## Begin DATA FOR THIS EXERCISE

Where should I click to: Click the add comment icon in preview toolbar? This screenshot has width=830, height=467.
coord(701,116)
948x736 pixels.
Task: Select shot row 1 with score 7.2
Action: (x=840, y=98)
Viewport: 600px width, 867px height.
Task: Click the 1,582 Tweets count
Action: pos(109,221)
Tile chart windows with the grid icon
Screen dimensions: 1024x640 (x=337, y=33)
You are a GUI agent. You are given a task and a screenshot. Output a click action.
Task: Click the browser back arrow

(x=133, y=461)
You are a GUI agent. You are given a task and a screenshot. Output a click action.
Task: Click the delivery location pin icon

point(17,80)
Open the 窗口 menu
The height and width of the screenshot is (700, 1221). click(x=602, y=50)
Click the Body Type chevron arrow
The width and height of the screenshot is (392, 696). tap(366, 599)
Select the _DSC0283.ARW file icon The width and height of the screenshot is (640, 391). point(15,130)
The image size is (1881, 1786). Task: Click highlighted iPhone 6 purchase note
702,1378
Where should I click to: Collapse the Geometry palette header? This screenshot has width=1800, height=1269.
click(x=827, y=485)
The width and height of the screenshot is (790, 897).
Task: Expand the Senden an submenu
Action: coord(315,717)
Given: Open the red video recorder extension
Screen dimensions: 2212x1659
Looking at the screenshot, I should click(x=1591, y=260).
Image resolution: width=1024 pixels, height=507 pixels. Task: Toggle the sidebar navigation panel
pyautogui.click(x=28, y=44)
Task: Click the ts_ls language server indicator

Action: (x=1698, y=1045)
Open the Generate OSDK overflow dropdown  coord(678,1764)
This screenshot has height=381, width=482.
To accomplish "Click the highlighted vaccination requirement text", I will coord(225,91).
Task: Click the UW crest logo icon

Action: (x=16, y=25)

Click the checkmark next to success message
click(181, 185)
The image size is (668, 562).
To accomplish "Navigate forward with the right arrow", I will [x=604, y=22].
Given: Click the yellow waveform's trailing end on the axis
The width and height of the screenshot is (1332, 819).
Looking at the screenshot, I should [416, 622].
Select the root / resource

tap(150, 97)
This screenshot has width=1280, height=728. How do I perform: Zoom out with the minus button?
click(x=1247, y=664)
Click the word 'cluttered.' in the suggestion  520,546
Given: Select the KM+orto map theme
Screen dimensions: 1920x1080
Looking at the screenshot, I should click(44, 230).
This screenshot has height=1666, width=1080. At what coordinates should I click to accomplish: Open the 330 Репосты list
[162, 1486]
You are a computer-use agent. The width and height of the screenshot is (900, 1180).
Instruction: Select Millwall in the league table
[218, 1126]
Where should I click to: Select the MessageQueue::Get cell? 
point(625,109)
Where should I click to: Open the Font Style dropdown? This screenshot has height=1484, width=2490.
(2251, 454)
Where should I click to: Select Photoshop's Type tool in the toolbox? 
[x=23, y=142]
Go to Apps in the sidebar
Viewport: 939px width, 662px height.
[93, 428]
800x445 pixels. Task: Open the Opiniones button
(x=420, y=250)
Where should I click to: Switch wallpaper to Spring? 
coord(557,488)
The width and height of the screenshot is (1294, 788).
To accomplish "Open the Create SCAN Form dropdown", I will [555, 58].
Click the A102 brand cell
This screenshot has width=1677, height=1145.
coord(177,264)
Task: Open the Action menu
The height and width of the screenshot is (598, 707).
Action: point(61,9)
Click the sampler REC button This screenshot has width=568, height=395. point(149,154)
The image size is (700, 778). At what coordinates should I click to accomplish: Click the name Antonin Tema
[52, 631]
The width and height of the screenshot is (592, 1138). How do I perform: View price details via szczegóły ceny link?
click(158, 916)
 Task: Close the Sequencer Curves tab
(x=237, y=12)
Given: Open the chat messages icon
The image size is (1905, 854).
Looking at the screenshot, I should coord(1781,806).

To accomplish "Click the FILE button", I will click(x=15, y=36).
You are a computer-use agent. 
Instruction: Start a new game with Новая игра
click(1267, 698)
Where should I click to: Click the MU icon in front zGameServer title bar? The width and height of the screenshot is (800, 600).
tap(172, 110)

## End DATA FOR THIS EXERCISE

| EXERCISE GOAL |
Arrange every line of the records above as a Markdown table with the columns "No." and "Entry," skipping blank lines and giving each remaining line its own numbered row.

| SOLUTION TO THIS PROBLEM |
| No. | Entry |
|---|---|
| 1 | Where should I click to: Click the add comment icon in preview toolbar? This screenshot has width=830, height=467. |
| 2 | coord(701,116) |
| 3 | 948x736 pixels. |
| 4 | Task: Select shot row 1 with score 7.2 |
| 5 | Action: (x=840, y=98) |
| 6 | Viewport: 600px width, 867px height. |
| 7 | Task: Click the 1,582 Tweets count |
| 8 | Action: pos(109,221) |
| 9 | Tile chart windows with the grid icon |
| 10 | Screen dimensions: 1024x640 (x=337, y=33) |
| 11 | You are a GUI agent. You are given a task and a screenshot. Output a click action. |
| 12 | Task: Click the browser back arrow |
| 13 | (x=133, y=461) |
| 14 | You are a GUI agent. You are given a task and a screenshot. Output a click action. |
| 15 | Task: Click the delivery location pin icon |
| 16 | point(17,80) |
| 17 | Open the 窗口 menu |
| 18 | The height and width of the screenshot is (700, 1221). click(x=602, y=50) |
| 19 | Click the Body Type chevron arrow |
| 20 | The width and height of the screenshot is (392, 696). tap(366, 599) |
| 21 | Select the _DSC0283.ARW file icon The width and height of the screenshot is (640, 391). point(15,130) |
| 22 | The image size is (1881, 1786). Task: Click highlighted iPhone 6 purchase note |
| 23 | 702,1378 |
| 24 | Where should I click to: Collapse the Geometry palette header? This screenshot has width=1800, height=1269. |
| 25 | click(x=827, y=485) |
| 26 | The width and height of the screenshot is (790, 897). |
| 27 | Task: Expand the Senden an submenu |
| 28 | Action: coord(315,717) |
| 29 | Given: Open the red video recorder extension |
| 30 | Screen dimensions: 2212x1659 |
| 31 | Looking at the screenshot, I should click(x=1591, y=260). |
| 32 | Image resolution: width=1024 pixels, height=507 pixels. Task: Toggle the sidebar navigation panel |
| 33 | pyautogui.click(x=28, y=44) |
| 34 | Task: Click the ts_ls language server indicator |
| 35 | Action: (x=1698, y=1045) |
| 36 | Open the Generate OSDK overflow dropdown  coord(678,1764) |
| 37 | This screenshot has height=381, width=482. |
| 38 | To accomplish "Click the highlighted vaccination requirement text", I will coord(225,91). |
| 39 | Task: Click the UW crest logo icon |
| 40 | Action: (x=16, y=25) |
| 41 | Click the checkmark next to success message |
| 42 | click(181, 185) |
| 43 | The image size is (668, 562). |
| 44 | To accomplish "Navigate forward with the right arrow", I will [x=604, y=22]. |
| 45 | Given: Click the yellow waveform's trailing end on the axis |
| 46 | The width and height of the screenshot is (1332, 819). |
| 47 | Looking at the screenshot, I should [416, 622]. |
| 48 | Select the root / resource |
| 49 | tap(150, 97) |
| 50 | This screenshot has width=1280, height=728. How do I perform: Zoom out with the minus button? |
| 51 | click(x=1247, y=664) |
| 52 | Click the word 'cluttered.' in the suggestion  520,546 |
| 53 | Given: Select the KM+orto map theme |
| 54 | Screen dimensions: 1920x1080 |
| 55 | Looking at the screenshot, I should click(44, 230). |
| 56 | This screenshot has height=1666, width=1080. At what coordinates should I click to accomplish: Open the 330 Репосты list |
| 57 | [162, 1486] |
| 58 | You are a computer-use agent. The width and height of the screenshot is (900, 1180). |
| 59 | Instruction: Select Millwall in the league table |
| 60 | [218, 1126] |
| 61 | Where should I click to: Select the MessageQueue::Get cell?  |
| 62 | point(625,109) |
| 63 | Where should I click to: Open the Font Style dropdown? This screenshot has height=1484, width=2490. |
| 64 | (2251, 454) |
| 65 | Where should I click to: Select Photoshop's Type tool in the toolbox?  |
| 66 | [x=23, y=142] |
| 67 | Go to Apps in the sidebar |
| 68 | Viewport: 939px width, 662px height. |
| 69 | [93, 428] |
| 70 | 800x445 pixels. Task: Open the Opiniones button |
| 71 | (x=420, y=250) |
| 72 | Where should I click to: Switch wallpaper to Spring?  |
| 73 | coord(557,488) |
| 74 | The width and height of the screenshot is (1294, 788). |
| 75 | To accomplish "Open the Create SCAN Form dropdown", I will [555, 58]. |
| 76 | Click the A102 brand cell |
| 77 | This screenshot has width=1677, height=1145. |
| 78 | coord(177,264) |
| 79 | Task: Open the Action menu |
| 80 | The height and width of the screenshot is (598, 707). |
| 81 | Action: point(61,9) |
| 82 | Click the sampler REC button This screenshot has width=568, height=395. point(149,154) |
| 83 | The image size is (700, 778). At what coordinates should I click to accomplish: Click the name Antonin Tema |
| 84 | [52, 631] |
| 85 | The width and height of the screenshot is (592, 1138). How do I perform: View price details via szczegóły ceny link? |
| 86 | click(158, 916) |
| 87 |  Task: Close the Sequencer Curves tab |
| 88 | (x=237, y=12) |
| 89 | Given: Open the chat messages icon |
| 90 | The image size is (1905, 854). |
| 91 | Looking at the screenshot, I should coord(1781,806). |
| 92 | To accomplish "Click the FILE button", I will click(x=15, y=36). |
| 93 | You are a computer-use agent.  |
| 94 | Instruction: Start a new game with Новая игра |
| 95 | click(1267, 698) |
| 96 | Where should I click to: Click the MU icon in front zGameServer title bar? The width and height of the screenshot is (800, 600). |
| 97 | tap(172, 110) |